Okay, how about the Brewers? The Forbes charts don’t go back to before Miller Park’s opening in 2001, but their archived team valuations at Rod Fort’s sports economics stats site do, so we can do similar value comparisons for small-market baseball teams that did and didn’t get new stadiums in that time period:

Milwaukee Brewers: $1.175b (2019), $167m (2000) (up 604%)

Baltimore Orioles value: $1.28b (2019), $347m (2000) (up 269%)

Colorado Rockies: $1.225b (2019), $305m (2000) (up 302%)

Cleveland Indians value: $1.15b (2019), $364m (2000) (up 216%)

Kansas City Royals value: $1.025b (2019), $122m (2000) (up 740%)

This looks a bit more promising for the Brewers owners (now not-quite-billionaire Mark Attanasio, then a fetid pile of hypocrisy in an ill-fitting suit), though it’s worth noting that the Royals owners did even better playing in a stadium that opened in 1973, though it did get a bunch of taxpayer-financed upgrades in 2009. (It’s also worth noting that the Orioles, Rockies, and Indians were in the midst of new-stadium honeymoon periods in 2000, so probably in a bit of a value bubble.) Mostly it’s an indication that the entirety of MLB is rolling in dough, and while having a new taxpayer-funded stadium can certainly put the cherry on top, it’s not going to make the difference between obscene wealth and merely PG-rated wealth.
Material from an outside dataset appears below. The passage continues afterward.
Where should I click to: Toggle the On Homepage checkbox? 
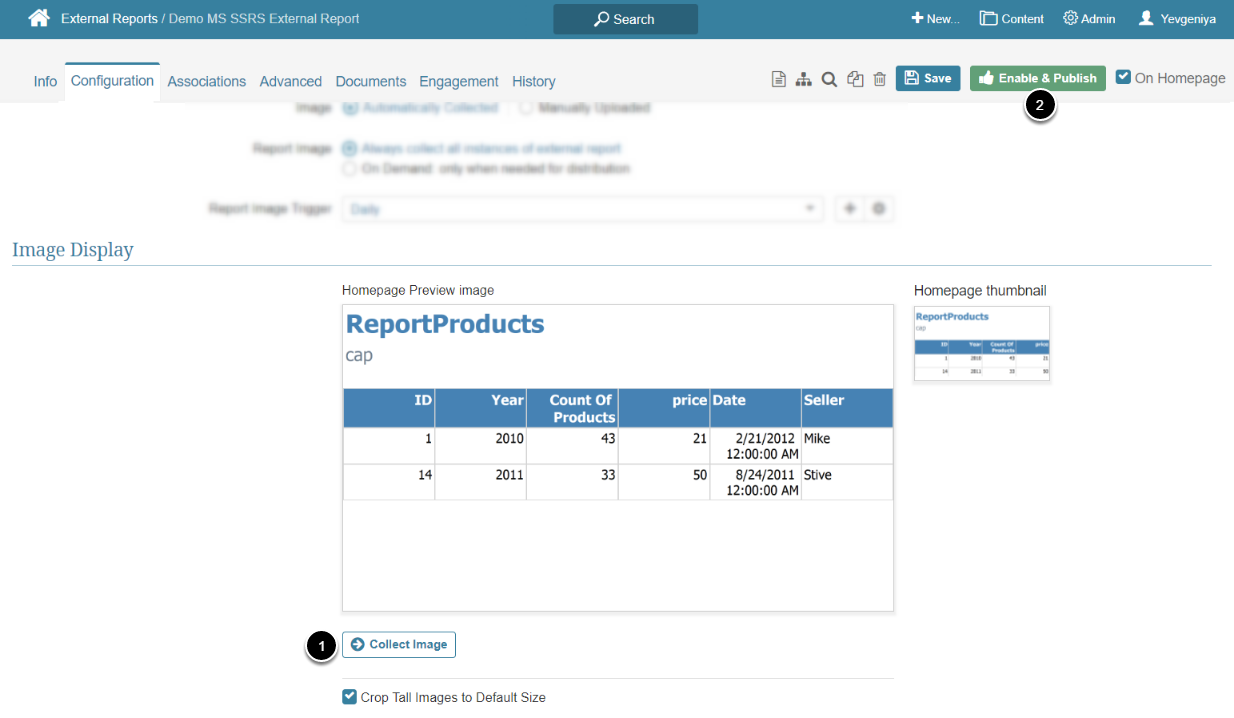point(1123,77)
So, wait, does this mean that new sports venues aren’t such a scam after all, because they’re not enriching greedy sports team owners? No, actually, it makes them worse: Greedy sports team owners, it turns out, are mostly just getting a slim trickle of new money thanks to the firehose of public spending — which makes sense, since the construction costs of new stadiums and arenas soak up most of that cash. Sports subsidies are not just a massive transfer of cash from public to private; they’re a massive taxpayer expense where much of the benefit just goes to construction companies, while the team owners who pulled off the schemes just collect a few dimes on the public dollar. It would be far more efficient, all things considered, for local governments to just pay team owners money to play in their cities, and skip the whole stadium-building part of it — but then, we’re seeing that now too, so I guess why limit yourself to one grift when you can run two?


5 comments on “How rich are the Bucks and Brewers owners getting off public subsidies? Not as much as you’d think

  1. Didn’t the Royals value shoot up, not because of the stadium, but because of the 2014 World Series appearance and 2015 Championship?
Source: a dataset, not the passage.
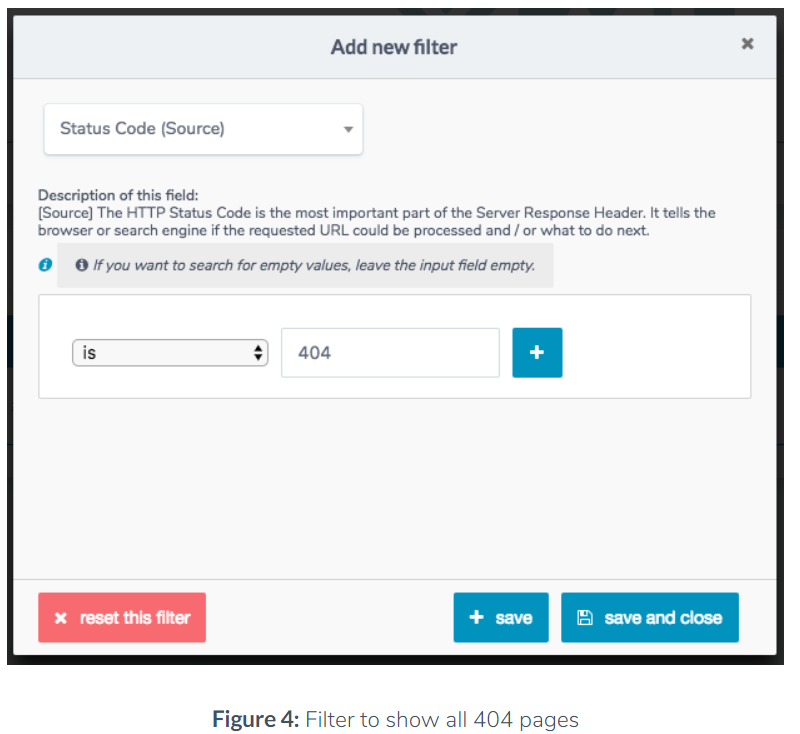Click the plus icon on the save button
This screenshot has height=734, width=800.
click(476, 617)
  2. State of the art stadiums have always been a protection against down periods. You should know this, Neil.

    • Then they aren’t working as intended. The down periods come (and are every bit as ‘down’) even with new stadia.

      Is this some sort of (equally well debunked) trickle down theory where governments are supposed to hand tens of millions to people who are already rich because they might offer $200 year end bonuses to their housekeepers with that money?

    • This would only be true if these stadiums were made of gingerbread and we could feed it to the people starving during those down periods.

  3. This is really tremendous news. We now have actual proof that our capitalist society – which once railed against the unproductive use of capital in the USSR and other “backward” nations – is now paying people to dig holes and then paying other people to fill them.

    The only material difference is that we pay massive companies to tear down perfectly good buildings (in many cases, not all) and then other (generally more massive and inefficient) companies to build replacement stadia that are often smaller and generate the same (or sometimes less) revenue than the allegedly antiquated ones they superseded.

    Our holes are just massively more expensive than theirs.